Jimi, Vincent and Duke
A friend of mine opened a can of worms the other day by bringing up an old argument.
‘Hendrix wasn’t really much of a musician.’
Now, I’m letting him off the hook a bit right away—he didn’t say that himself. A musician he met online, someone who knows far more about music than either of us, had played with Hendrix a bit in the old days and apparently made a comment about him not really being much of a player outside of twelve-bar blues. So I’m getting this all thirdhand and if I knew all the details of what the original guy was saying, maybe I’d agree with him.
But, since I’m unburdened by facts here, I can just say what I want. That’s what a blog is for, right?
I’ve always had musician friends and this argument has gone on forever and I’ve never quite gotten it. It always seems beside the point to me. Pure ‘musicianship’ seems to be defined by the ability to fit yourself into any musical context and fit right in. Studio musicians are the ideal because they can play jazz, blues, rock, punk, ska, R&B—anything—and sound right. They’re malleable, flexible, endlessly adaptable.
So?
In painting, you don’t hear this argument. Nobody suggests that the best painters are the guys who work for the ad agency just because they can simulate Escher in the morning and Rothko in the afternoon.
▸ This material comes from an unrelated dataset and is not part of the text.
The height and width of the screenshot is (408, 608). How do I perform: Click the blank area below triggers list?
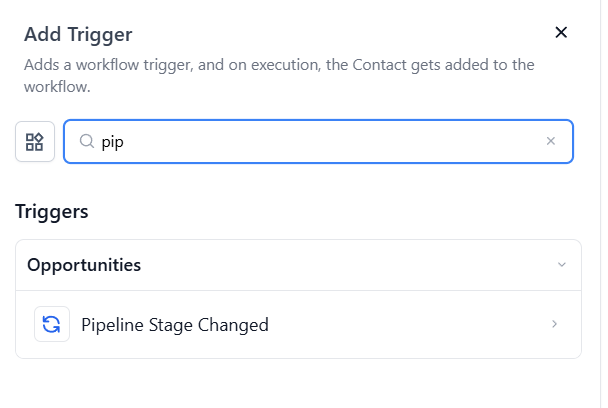(x=300, y=385)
Van Gogh had five or six different styles as a painter but all of them started in his gut. He couldn’t have changed the style he was currently working in to save his life—literally. He was a narrow technical player, caught in something original and expressive.
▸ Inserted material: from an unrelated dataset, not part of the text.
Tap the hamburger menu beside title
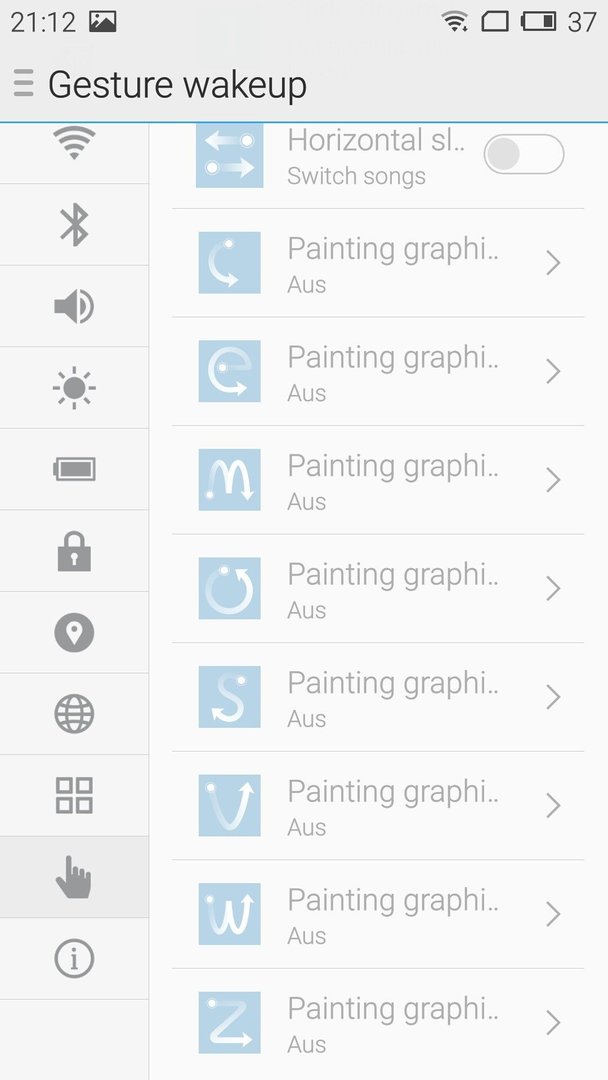 (x=23, y=83)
Hunter Thompson could and did write straight journalism at a certain point in his career but, once he’d discovered the voice that came out of ‘Fear and Loathing in Las Vegas’, he wasn’t going back. Although the truth is, he wrote himself into a corner that I think did limit him in the end. Joseph Heller worked for Time, Inc. for many years and surely did a lot of writing in the terse, backassed type of prose that magazine used to specialize in but nobody has ever suggested that made him a better writer or better than Saul Bellow, who was similarly ‘limited’ (if you use the musicianship argument) by a very specific voice.
Let’s throw acting in for just a moment. Dustin Hoffman is the actorly equivalent of the studio musician—whoever you want him to play, he loses himself in the role. He’s a thousand times more versatile and fluid than Humphrey Bogart, who was trapped in as narrow a range as any actor that ever had a career. But there are certain roles that cry out for Bogart because what he did, he did more authentically (on-screen at least) than anyone else ever has.
So I think the musician argument is a mistake when it comes to Hendrix and most of the people I care about—because they’re artists and artists aren’t about technical mastery, they’re about conveying feeling and authenticity. You’ll notice the carefully-chosen word ‘conveying’—I’m not in any way suggesting these people were anything like their image or their art in daily life. That’s another essay…
Great musicians: Steve Gadd, Skunk Baxter, Jim Keltner, James Jamerson, Barney Kessel, Carol Kaye, Hal Blaine, etc.
Really primitive limited musicians: Joni Mitchell, Bob Dylan, Neil Young, Roger McGuinn, John Lennon, Ringo Starr, Jimi Hendrix (maybe).
I know which band I want to listen to.